Authentication vs Authorization
Today, we’ll be looking at authentication and authorization. As you may or may not know, authentication and authorization are both processes necessary to protect data and ensure there’s no breach or unauthorized access.
Both terms are usually used when discussing security, particularly when it concerns gaining access to a system. It’s quite easy to mistake one for the other, and that’s the key reason behind today’s topic.
Let’s take a look into how these two are different.
Authentication
Imagine you have to get into a party which is strictly by invitation. You may have people showing up just for the food. So you get to the entrance, and you probably tell the security personnel who you are. Your IV — invitation card is requested. It’s expected that if you’re on the guest list, you should have the IV, just like other guests. Having an IV grants you access to the party, else you are escorted out. That’s a simple description of what authentication is.
Authentication requires you to identify who you are and then verifies and confirms that you are who you say you are.
In web apps where users are allowed to create accounts, you typically need to be authenticated for you to have access to that account.

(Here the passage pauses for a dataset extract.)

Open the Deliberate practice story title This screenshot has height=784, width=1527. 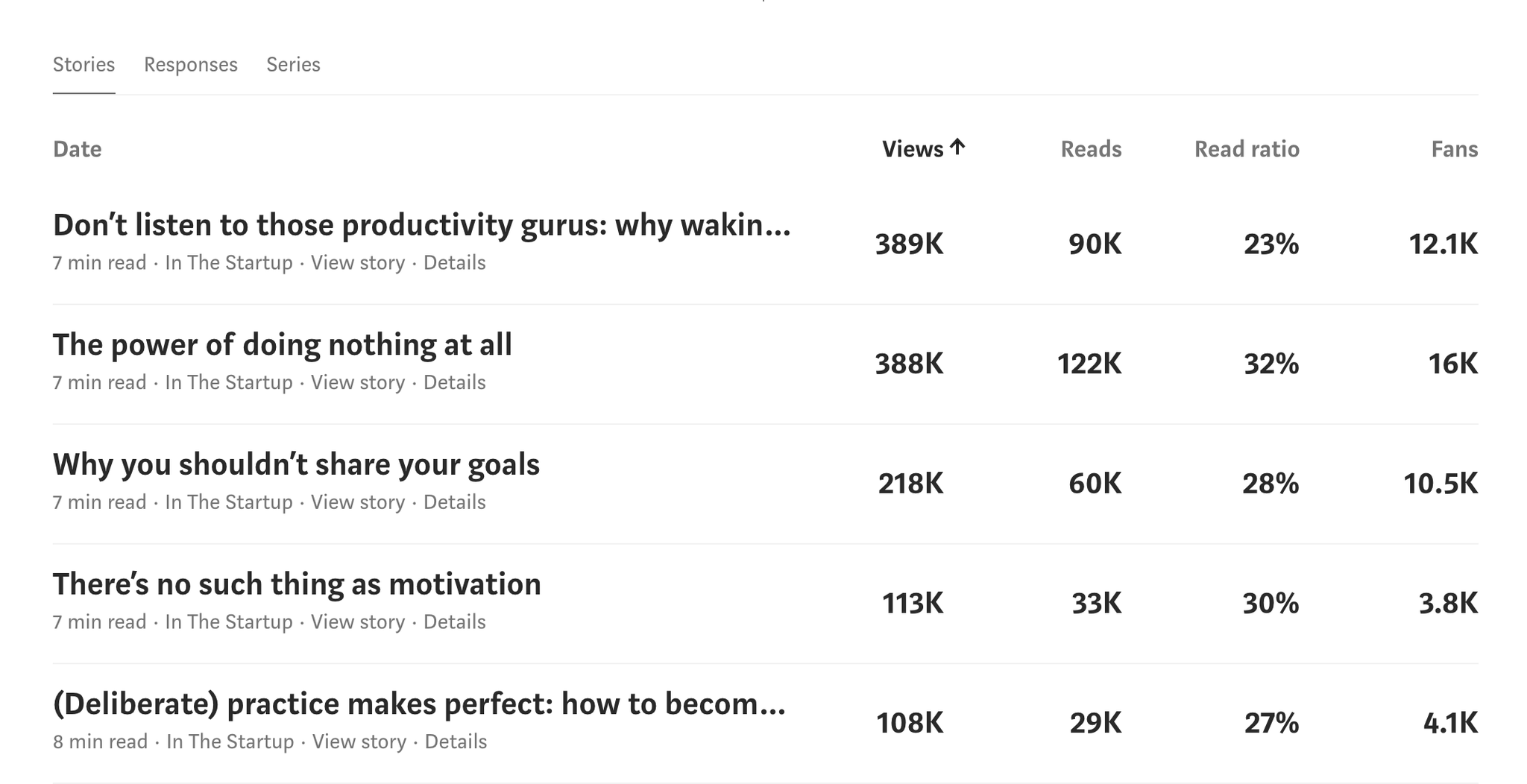point(419,704)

This is done so that you don’t have an imposter breaking into your account.
Common Authentication Factors
There are a couple of authentication factors that a system could use to verify a user’s identity before granting access.
Single-factor authentication: Here, a user is required to add a password against a user ID or username.

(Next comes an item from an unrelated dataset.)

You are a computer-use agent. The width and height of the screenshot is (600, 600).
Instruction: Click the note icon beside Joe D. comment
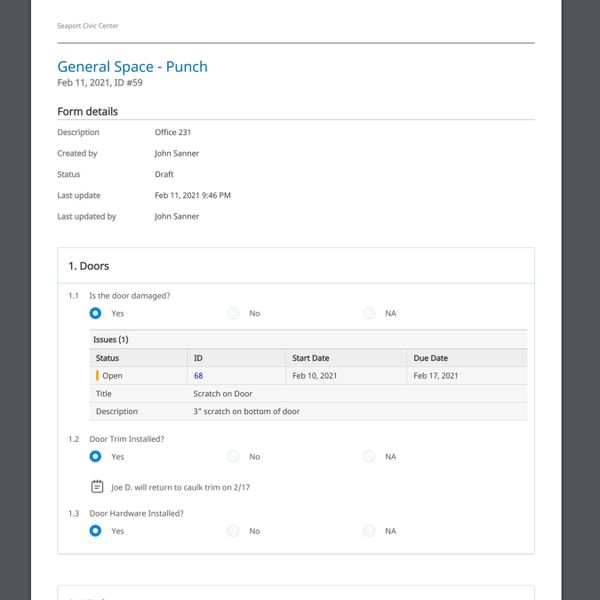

Two-factor authentication (2FA): Here, users are required to have an extra layer of information that is only known to them in addition to just the username and password. This makes it harder for hackers to get through to them. Platforms like GitHub, and some other social media platforms now require users to have 2FA or give the option of enabling it.
Multi-factor authentication: This the most advanced. It typically uses two or more levels of security to grant users access. It is commonly required by financial applications. With several enterprises going passwordless, we find modern authentication techniques like one-time passwords (OTP), which are used via SMS or email. We also have the single sign-on (SSO) where users can use one set of credentials to log in to multiple applications so that they don’t have to input their username and password information repeatedly. For example, you can use your Facebook or Google account to log in to several applications.
Authorization
After authentication has been done, authorization permits users to access certain resources.

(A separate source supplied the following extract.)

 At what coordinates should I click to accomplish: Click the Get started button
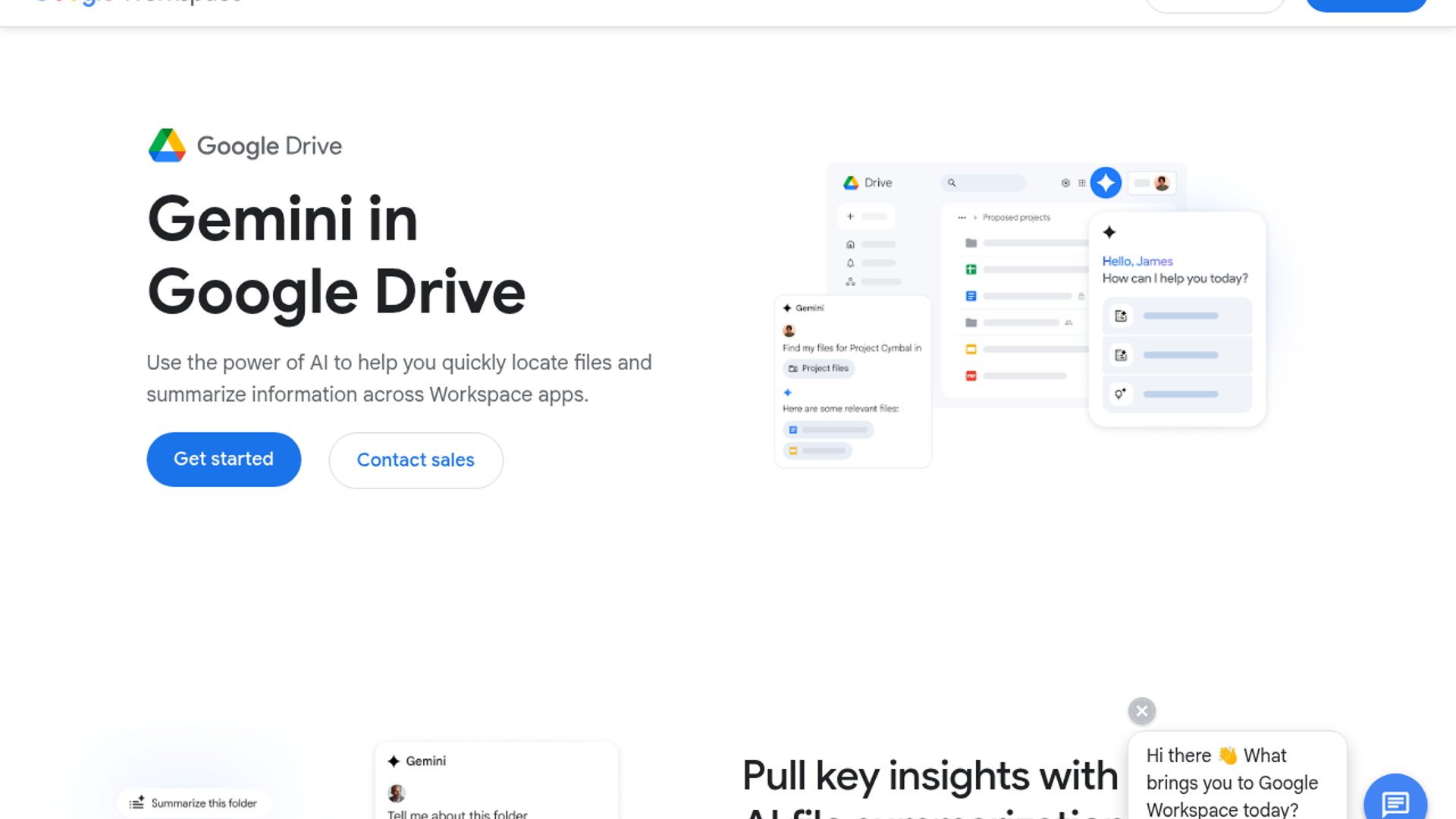point(224,460)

So you remember how you are only able to get into that party with an IV. Now imagine that there are some rooms in the venue that read “Only authorized personnel allowed beyond this point”. Even though you have access to get into the hall, eat, dance, take selfies, etc., there are some places within the hall that you don’t have permission to be in, and this is what authorization is about.
So now that we know who you are through authentication, you only have access to some resources based on your roles. In a web application, you might be allowed to view some content or visit some pages, but based on your role, you might not be allowed to view some other content because you’ve not been granted permission. That explains why you might visit some sites and come across a 403 page which basically means “Hey, I’m sorry I know who you are and I believe you are who you say you are, however you don’t have the permission to access this resource.”
And this, friends, is the difference between authentication and authorization. I hope you learnt something today about these concepts.